Partition \(\mathbf{h}_{T_0^c}\) into blocks \(T_1, T_2, \ldots\) of size \(s\) in decreasing magnitude order. The RIP provides upper and lower bounds on \(\|A\mathbf{h}_{T_0 \cup T_1}\|_2^2\). Combined with \(A\mathbf{h} = \mathbf{0}\), this progressively shows \(\|\mathbf{h}\|_2 = 0\), i.e., \(\hat{\mathbf{x}} = \mathbf{x}\). The condition \(\delta_{2s} < \sqrt{2} - 1\) is the critical threshold that closes the argument. \(\blacksquare\)
Theorem 30.8 (RIP for Random Measurement Matrices)

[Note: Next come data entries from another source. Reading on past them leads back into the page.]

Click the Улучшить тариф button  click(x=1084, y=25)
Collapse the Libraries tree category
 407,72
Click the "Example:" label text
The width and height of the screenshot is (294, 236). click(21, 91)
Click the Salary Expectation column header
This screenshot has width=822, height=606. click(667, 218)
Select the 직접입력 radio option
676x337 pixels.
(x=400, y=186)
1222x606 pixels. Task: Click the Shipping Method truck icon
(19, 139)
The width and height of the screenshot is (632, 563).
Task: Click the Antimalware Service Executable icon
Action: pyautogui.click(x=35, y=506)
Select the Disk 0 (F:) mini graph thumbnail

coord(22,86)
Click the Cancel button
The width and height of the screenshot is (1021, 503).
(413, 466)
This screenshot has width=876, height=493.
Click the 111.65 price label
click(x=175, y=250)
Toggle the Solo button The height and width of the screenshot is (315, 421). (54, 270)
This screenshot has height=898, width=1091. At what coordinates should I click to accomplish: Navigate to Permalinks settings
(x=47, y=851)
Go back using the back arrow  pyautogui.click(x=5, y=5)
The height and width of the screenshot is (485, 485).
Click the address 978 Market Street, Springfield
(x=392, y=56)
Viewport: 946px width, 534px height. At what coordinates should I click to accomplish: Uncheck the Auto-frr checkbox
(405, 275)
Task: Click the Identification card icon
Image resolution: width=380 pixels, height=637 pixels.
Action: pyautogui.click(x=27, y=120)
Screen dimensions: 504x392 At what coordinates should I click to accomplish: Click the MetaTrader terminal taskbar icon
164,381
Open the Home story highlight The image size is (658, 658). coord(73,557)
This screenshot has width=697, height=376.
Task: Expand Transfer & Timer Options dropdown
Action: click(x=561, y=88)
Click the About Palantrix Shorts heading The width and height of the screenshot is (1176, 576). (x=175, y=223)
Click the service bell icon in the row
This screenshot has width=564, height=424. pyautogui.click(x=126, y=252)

The following random matrices satisfy the \(s\)-th order RIP (\(\delta_s \le \delta\)) with high probability, provided the number of rows \(m \ge C \cdot s \ln(n/s) / \delta^2\):
- Gaussian random matrices: \(A_{ij} \sim \mathcal{N}(0, 1/m)\) i.i.d.
- Bernoulli random matrices: \(A_{ij} = \pm 1/\sqrt{m}\) with equal probability.
- Random partial Fourier matrices: \(m\) rows selected uniformly at random from \(F_n\), then normalized.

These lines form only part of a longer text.